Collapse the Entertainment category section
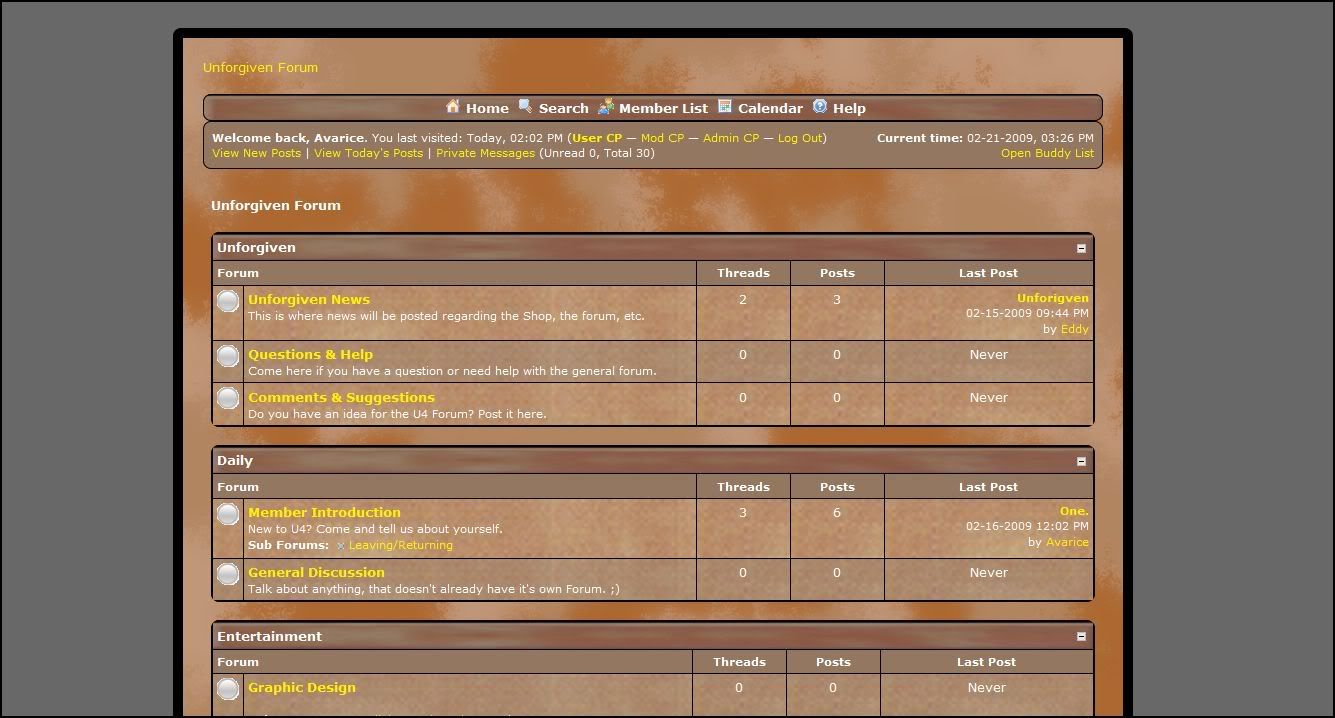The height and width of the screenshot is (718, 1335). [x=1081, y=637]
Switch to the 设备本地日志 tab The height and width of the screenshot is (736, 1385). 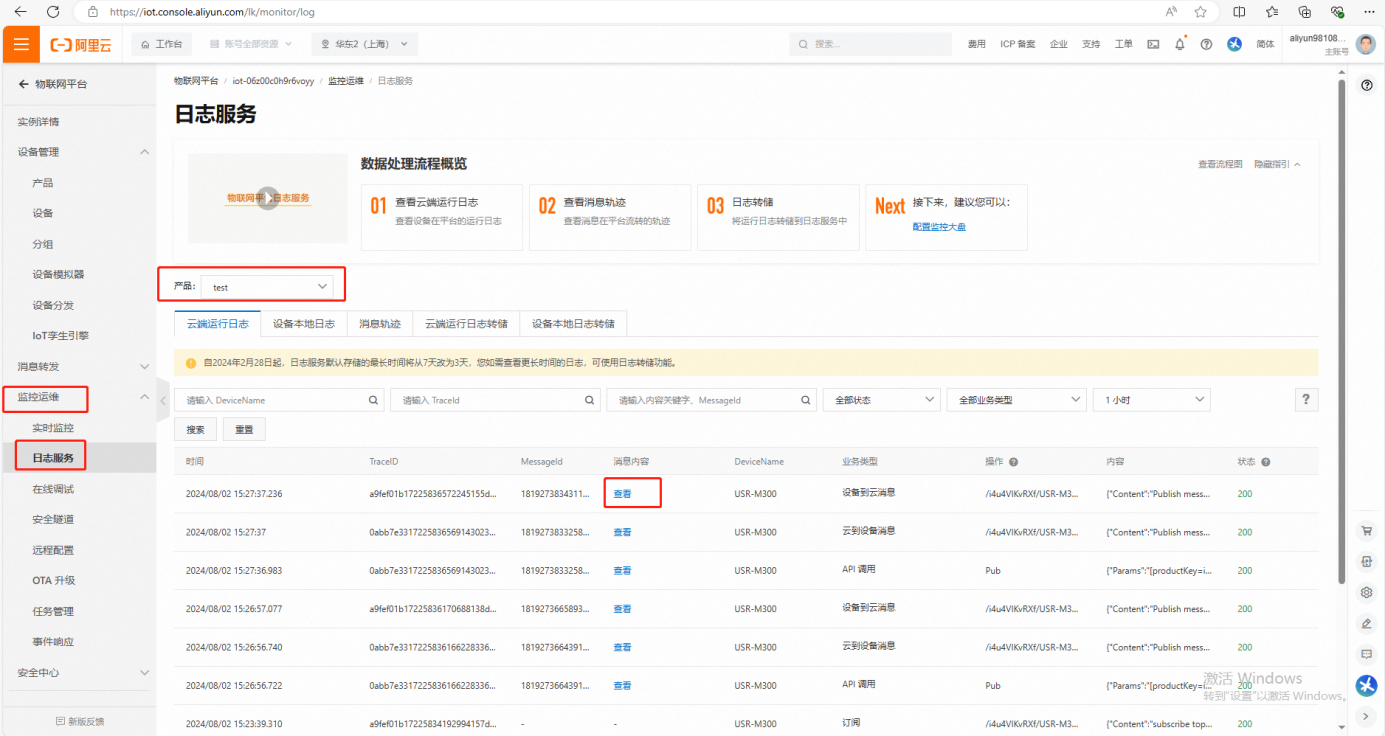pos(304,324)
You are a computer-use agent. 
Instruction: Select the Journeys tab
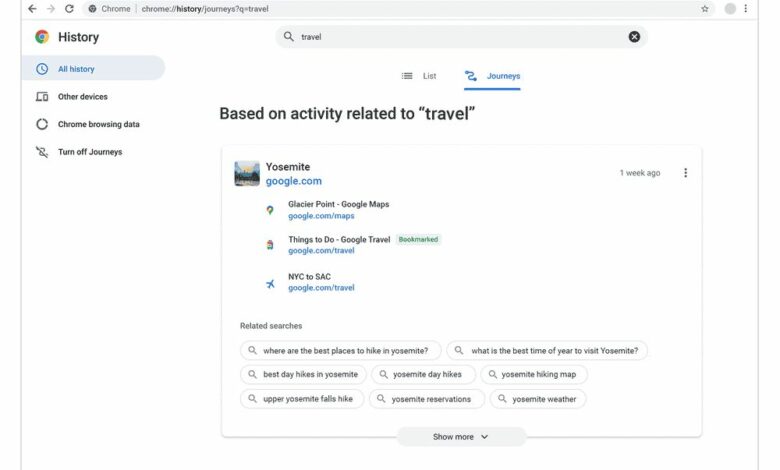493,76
--------------------------------------------------
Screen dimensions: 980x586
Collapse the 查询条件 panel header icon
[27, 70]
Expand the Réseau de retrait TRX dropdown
--------------------------------------------------
**THE PROBLEM:** From the entries above, extract only the lines running from the one containing "Collapse the 查询条件 panel header icon" through the one containing "Expand the Réseau de retrait TRX dropdown", inclusive.

**ANSWER SPACE:**
Collapse the 查询条件 panel header icon
[27, 70]
Expand the Réseau de retrait TRX dropdown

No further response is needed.